▸ TASK PROMPT: Among the entries below, how many lines include "width"? Answer with the number only.

▸ MATERIAL FOR THIS EXERCISE:
============================================================

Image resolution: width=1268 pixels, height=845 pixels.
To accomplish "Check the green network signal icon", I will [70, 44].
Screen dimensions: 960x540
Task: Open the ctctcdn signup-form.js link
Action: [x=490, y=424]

============================================================

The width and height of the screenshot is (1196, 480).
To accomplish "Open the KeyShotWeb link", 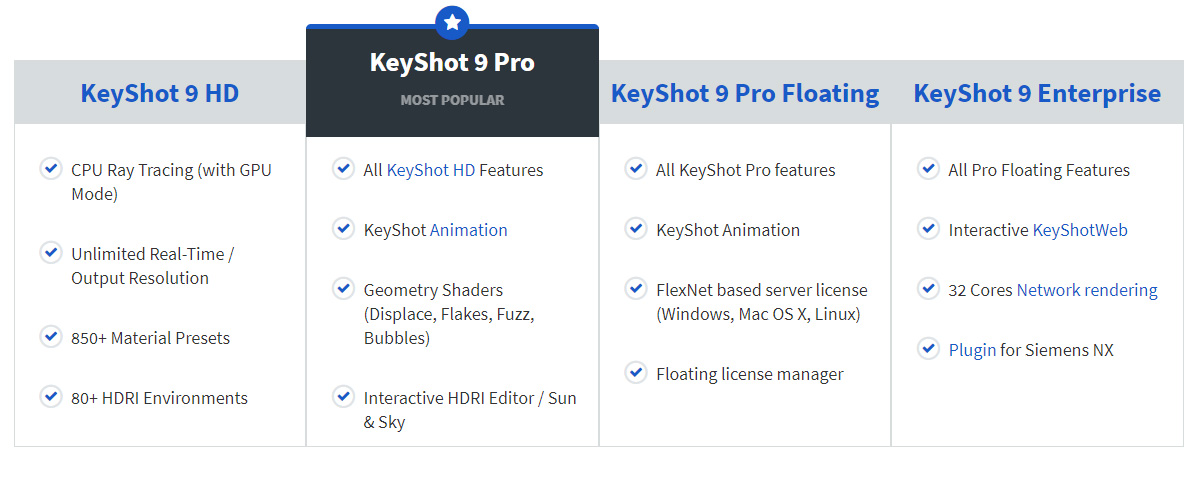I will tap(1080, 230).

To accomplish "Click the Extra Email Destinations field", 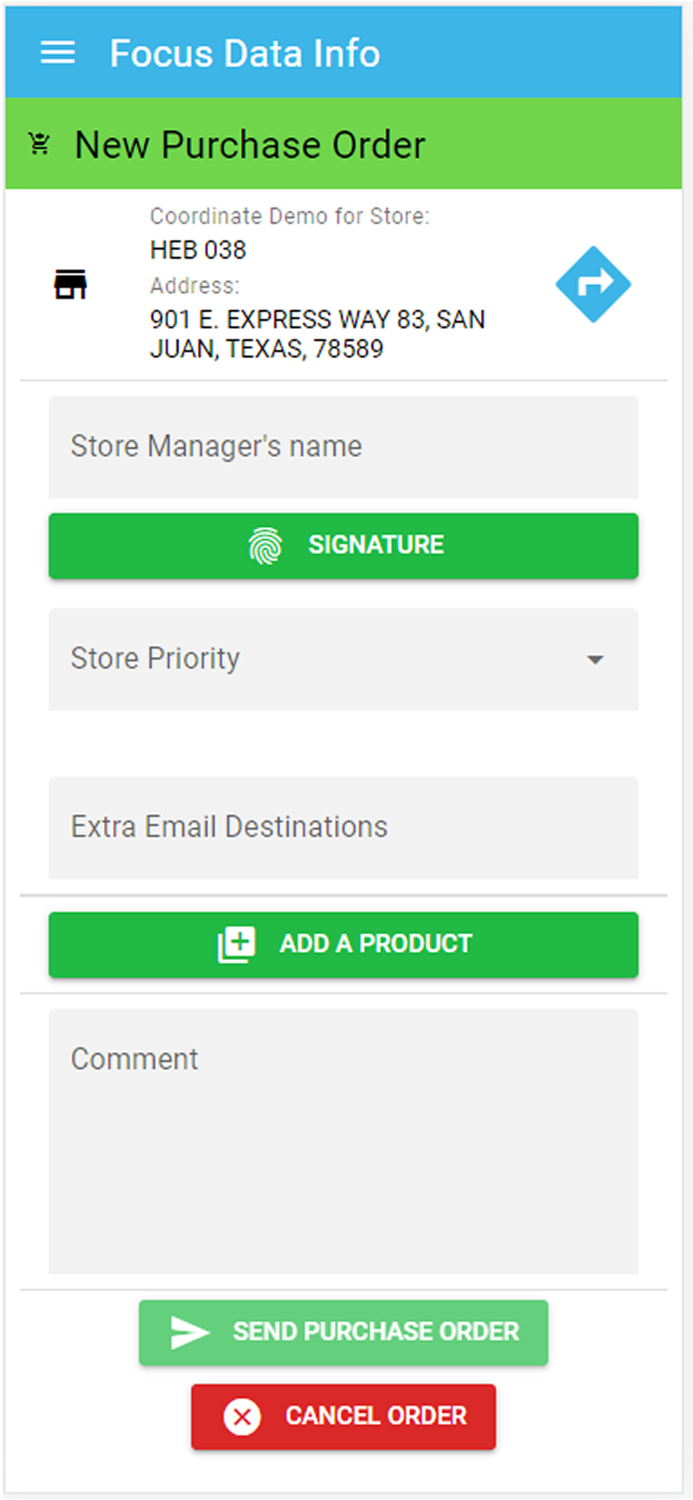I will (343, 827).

============================================================

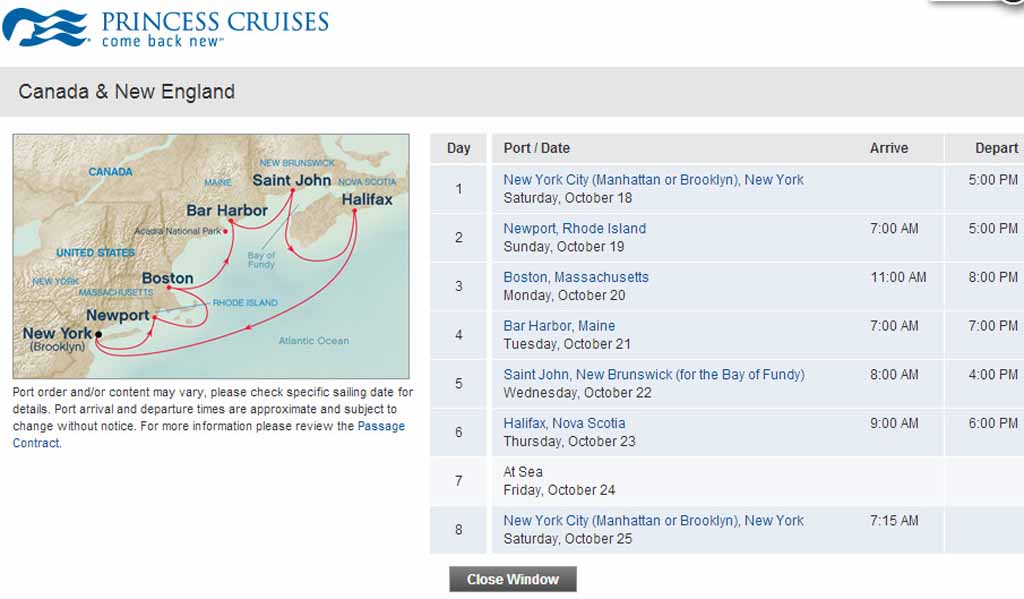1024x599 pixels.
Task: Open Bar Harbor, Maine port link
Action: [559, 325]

============================================================

▸ SOLUTION FOR THIS TASK: 2